The defendants argued that the court actually had federal question jurisdiction.  The basis for their argument?   Because the allegedly defamatory statements were published on the Internet, defendants argued, the court has exclusive federal jurisdiction over the case based on the Communications Decency Act (CDA).  The court disagreed, giving a quick lesson on how the CDA and federal question jurisdiction work.

First, “Section 230 [of the CDA] does not shield persons from liability for defamatory statements that they make via the internet.”  Second, whether CDA immunity applies is irrelevant to the analysis of federal jurisdiction.  The court cited the basic rule that federal question jurisdiction cannot arise out of a defense (as compared to a claim) based in federal law.  CDA immunity is a defense, so the possibility that the CDA might protect the defendants from liability for defamation did not convert the lawsuit into a “federal case.”

The court also found the defendants’ other arguments for federal jurisdiction unpersuasive and sent the case back to state court.

Section 230 of the CDA protects online news website from defamatory comment posted by anonymous personHadley v. Gatehouse Media Freeport Holdings, Inc.,2012 WL 2866463 (N.D. Ill. July 10, 2012)

This is a pretty straightforward Section 230 case.  Gatehouse Media Freeport Holdings, Inc. publishes The Journal-Standard.  Like many modern newspapers, The Journal-Standard is available in print and online.  The Journal-Standard published an article about Bill Hadley, a candidate for political office.  An anonymous person using the name “Fuboy” posted an online comment to the article saying that “Hadley is a Sandusky waiting to be exposed.  Check out the view he has of Empire from his front door.”  Hadley sued Gatehouse Media for defamation.

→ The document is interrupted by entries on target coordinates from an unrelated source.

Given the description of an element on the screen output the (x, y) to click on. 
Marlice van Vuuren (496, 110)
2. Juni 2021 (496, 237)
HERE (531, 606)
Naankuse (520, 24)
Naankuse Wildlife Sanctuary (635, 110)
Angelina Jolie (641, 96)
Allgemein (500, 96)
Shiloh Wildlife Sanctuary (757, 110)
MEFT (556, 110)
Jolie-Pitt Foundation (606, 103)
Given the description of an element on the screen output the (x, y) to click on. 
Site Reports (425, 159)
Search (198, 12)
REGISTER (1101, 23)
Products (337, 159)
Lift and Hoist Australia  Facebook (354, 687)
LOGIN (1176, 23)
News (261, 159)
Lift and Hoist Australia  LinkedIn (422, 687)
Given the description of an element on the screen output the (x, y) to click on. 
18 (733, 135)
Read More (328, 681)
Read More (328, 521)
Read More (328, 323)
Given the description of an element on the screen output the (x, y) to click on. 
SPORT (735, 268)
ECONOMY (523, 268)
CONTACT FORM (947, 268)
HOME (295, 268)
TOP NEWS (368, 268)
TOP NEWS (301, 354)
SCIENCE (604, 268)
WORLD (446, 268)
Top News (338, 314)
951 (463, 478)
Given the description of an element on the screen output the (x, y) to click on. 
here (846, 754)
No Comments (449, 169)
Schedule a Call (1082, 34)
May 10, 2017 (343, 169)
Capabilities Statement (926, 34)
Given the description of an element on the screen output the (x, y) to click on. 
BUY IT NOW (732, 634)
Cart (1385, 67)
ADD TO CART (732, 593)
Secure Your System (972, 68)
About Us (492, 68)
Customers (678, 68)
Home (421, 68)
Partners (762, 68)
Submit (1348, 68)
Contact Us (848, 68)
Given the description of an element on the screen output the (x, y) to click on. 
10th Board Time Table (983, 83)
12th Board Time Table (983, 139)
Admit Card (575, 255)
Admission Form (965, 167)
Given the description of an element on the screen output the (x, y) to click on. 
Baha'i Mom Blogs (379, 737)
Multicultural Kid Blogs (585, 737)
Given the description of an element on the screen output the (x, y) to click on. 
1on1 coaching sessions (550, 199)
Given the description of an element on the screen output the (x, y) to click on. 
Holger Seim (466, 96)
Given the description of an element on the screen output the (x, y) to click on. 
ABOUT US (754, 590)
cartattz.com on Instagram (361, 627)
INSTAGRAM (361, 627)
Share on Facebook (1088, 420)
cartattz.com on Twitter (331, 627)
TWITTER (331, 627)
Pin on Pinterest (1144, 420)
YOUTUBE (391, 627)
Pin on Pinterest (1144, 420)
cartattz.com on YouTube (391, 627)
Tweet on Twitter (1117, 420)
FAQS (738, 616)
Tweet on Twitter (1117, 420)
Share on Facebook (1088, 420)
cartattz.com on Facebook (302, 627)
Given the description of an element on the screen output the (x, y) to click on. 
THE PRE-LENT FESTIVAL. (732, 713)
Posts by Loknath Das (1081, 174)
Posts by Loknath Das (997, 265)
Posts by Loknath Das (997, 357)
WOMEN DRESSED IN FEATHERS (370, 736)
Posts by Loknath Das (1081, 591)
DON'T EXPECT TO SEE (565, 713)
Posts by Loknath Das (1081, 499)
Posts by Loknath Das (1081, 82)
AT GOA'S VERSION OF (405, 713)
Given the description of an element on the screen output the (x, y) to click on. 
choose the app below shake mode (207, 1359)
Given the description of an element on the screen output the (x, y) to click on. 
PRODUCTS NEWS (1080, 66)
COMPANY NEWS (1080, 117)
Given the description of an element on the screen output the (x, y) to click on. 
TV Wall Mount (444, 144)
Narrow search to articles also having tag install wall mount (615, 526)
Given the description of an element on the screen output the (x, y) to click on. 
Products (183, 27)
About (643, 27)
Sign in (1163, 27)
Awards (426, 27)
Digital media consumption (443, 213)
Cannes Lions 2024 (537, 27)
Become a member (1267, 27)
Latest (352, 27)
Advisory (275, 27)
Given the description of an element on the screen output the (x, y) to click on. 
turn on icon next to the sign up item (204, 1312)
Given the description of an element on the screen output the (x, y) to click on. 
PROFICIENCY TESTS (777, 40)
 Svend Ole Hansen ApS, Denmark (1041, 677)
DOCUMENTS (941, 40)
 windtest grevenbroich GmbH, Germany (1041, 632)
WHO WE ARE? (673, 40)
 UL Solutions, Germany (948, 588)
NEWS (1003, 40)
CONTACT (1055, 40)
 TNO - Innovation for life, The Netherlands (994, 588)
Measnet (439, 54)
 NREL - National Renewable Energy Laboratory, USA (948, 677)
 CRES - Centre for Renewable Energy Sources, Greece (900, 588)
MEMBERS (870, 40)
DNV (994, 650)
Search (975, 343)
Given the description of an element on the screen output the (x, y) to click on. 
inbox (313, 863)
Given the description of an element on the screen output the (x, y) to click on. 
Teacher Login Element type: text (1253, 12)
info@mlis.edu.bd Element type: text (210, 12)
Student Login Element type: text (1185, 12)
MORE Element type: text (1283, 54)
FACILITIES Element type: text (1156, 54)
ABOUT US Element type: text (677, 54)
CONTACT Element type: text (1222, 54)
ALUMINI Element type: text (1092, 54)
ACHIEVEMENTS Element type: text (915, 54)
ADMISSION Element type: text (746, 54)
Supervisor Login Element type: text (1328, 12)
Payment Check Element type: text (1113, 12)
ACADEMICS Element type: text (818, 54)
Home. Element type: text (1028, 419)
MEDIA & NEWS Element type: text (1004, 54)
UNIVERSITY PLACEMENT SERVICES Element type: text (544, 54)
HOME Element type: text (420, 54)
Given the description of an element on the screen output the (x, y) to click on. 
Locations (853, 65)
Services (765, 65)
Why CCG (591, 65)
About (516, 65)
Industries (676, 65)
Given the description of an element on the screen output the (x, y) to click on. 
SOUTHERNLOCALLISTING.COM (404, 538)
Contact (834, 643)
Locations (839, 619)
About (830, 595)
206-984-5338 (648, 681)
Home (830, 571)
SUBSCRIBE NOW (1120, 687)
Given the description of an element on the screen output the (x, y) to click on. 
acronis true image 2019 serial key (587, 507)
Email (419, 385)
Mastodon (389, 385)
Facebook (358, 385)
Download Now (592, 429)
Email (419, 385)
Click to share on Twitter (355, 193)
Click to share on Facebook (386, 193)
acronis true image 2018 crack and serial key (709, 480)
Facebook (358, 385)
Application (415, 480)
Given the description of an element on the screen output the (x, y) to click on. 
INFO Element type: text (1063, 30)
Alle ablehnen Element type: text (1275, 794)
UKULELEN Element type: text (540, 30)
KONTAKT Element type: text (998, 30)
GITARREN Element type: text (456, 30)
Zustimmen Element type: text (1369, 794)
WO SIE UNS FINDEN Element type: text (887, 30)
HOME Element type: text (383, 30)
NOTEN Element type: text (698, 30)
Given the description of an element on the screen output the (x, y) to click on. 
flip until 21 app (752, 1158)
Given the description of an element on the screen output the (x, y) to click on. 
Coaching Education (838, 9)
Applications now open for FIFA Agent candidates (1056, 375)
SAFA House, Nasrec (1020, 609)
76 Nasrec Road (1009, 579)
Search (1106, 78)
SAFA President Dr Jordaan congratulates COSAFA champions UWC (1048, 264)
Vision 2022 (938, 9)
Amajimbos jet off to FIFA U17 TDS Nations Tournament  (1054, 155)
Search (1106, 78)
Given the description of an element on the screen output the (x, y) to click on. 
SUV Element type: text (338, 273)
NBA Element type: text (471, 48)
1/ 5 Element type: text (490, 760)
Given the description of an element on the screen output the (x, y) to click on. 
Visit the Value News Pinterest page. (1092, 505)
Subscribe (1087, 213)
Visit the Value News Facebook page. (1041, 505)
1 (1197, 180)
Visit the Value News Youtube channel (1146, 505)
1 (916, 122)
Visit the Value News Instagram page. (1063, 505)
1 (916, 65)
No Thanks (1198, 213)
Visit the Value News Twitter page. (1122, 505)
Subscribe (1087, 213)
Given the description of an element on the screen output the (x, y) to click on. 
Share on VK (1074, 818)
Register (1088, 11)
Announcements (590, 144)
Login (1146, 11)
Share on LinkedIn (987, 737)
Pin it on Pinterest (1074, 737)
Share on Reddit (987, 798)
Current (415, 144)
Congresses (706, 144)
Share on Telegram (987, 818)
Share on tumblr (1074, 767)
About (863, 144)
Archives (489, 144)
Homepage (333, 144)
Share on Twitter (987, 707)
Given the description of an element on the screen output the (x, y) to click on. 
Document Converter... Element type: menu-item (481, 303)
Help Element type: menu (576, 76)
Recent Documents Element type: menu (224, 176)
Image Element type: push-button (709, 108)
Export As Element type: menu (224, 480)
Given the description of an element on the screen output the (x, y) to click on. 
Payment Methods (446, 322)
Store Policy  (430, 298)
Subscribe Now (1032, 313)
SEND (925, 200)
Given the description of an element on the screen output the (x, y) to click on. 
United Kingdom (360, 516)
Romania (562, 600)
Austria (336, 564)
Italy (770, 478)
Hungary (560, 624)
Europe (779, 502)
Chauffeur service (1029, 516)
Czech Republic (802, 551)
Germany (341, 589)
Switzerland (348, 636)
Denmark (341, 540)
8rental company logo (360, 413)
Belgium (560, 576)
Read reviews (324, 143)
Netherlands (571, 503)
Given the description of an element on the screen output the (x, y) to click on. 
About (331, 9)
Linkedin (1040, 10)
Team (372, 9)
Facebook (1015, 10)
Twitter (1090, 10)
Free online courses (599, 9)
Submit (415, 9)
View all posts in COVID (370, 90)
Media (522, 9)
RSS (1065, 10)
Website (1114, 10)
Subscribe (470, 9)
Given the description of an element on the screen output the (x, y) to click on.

Gatehouse Media got the lawsuit dismissed based on Section 230(c)(1) of the Communications Decency Act of 1996, which provides that “[n]o provider or user of an interactive computer service shall be treated as the publisher or speaker of any information provided by another information content provider.”  47 U.S.C. § 230(c)(1).  As a website host that allows readers to post comments, Gatehouse Media was an “interactive computer service.”  A user who posts comments on the newspaper’s website is “another information content provider.”  That means Gatehouse Media is not considered the publisher or speaker of the allegedly defamatory comment directed at Hadley.

Hadley hypothesized that Gatehouse Media could have invented a fictitious person named “Fuboy” to post the comment anonymously.  There being no evidence, the court disregarded the argument as “sheer speculation.”

LegalTXT Lesson: Section 230 is a powerful shield against defamation in the digital age, and a much needed one given the ease with which anyone with a computer and an Internet connection can post outlandish remarks under the cover of anonymity on a website hosted by a member of the mainstreammedia.